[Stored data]

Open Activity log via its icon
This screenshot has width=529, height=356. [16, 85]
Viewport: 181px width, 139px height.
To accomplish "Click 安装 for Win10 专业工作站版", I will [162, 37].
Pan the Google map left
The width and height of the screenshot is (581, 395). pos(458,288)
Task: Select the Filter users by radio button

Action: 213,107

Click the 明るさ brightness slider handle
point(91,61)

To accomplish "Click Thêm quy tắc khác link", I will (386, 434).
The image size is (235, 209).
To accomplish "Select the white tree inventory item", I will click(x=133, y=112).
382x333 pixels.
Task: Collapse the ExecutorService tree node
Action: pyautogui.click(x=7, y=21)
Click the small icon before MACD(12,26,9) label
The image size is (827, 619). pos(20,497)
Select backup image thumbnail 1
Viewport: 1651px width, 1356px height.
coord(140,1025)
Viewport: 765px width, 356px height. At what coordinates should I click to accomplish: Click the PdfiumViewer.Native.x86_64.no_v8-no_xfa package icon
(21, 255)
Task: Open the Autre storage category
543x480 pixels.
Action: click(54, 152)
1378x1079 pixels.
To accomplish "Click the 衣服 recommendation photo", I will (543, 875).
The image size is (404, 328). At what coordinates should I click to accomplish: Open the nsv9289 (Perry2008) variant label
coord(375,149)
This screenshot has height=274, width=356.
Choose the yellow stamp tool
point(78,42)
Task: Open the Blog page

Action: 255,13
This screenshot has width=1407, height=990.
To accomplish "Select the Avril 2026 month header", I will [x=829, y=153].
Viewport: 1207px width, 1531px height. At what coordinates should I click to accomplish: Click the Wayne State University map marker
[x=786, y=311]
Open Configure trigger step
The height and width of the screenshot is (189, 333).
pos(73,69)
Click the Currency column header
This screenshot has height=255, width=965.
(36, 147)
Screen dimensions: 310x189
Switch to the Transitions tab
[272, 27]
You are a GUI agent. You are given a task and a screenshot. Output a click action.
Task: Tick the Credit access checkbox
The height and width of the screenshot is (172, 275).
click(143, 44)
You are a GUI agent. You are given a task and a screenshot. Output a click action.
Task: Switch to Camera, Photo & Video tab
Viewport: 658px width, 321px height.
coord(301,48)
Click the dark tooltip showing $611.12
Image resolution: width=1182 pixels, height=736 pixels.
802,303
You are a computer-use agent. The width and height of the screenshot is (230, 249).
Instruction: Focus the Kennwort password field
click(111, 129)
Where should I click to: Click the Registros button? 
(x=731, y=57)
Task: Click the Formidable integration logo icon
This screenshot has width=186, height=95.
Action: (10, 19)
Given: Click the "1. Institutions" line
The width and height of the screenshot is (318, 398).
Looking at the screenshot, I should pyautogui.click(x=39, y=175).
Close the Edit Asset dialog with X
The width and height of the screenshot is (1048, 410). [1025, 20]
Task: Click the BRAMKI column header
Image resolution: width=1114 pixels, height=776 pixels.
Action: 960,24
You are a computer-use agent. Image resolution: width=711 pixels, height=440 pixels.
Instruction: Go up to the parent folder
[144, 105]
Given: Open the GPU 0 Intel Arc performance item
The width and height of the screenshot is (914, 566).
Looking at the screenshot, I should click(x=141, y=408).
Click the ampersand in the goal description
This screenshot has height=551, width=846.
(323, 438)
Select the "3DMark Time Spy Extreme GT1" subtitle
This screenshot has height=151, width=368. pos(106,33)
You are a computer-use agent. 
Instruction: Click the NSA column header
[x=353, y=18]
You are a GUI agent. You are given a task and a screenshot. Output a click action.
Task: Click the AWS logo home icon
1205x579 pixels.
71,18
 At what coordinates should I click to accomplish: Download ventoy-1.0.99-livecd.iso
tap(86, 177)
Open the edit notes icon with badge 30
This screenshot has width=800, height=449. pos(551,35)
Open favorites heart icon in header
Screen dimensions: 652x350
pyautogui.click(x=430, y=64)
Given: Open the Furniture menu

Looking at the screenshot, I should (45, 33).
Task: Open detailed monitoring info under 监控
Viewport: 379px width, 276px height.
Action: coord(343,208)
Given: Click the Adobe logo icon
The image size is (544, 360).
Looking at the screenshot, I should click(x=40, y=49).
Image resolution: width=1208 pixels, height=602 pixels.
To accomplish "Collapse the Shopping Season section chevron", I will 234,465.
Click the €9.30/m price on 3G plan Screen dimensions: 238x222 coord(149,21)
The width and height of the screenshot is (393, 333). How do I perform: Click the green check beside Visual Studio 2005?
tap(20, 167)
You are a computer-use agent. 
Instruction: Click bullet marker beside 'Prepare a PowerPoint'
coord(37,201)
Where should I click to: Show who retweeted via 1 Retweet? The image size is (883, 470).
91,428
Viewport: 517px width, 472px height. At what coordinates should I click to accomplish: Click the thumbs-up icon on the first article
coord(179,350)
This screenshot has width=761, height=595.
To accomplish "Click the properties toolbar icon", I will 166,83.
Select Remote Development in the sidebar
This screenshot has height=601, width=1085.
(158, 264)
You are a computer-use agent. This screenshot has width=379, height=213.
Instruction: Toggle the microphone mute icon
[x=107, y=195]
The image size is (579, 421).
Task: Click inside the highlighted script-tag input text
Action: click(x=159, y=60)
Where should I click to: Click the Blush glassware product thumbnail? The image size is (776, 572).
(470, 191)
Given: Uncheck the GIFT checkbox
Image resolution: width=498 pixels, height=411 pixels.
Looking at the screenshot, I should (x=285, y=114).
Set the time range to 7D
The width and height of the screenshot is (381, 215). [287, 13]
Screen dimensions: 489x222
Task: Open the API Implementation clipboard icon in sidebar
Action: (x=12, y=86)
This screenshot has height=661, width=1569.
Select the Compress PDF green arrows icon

• **Your goal**: Nothing but the lines with "logo" should be returned, copied from the entries above.

• **Answer section**:
Task: Click the Formidable integration logo icon
Task: Click the AWS logo home icon
Given: Click the Adobe logo icon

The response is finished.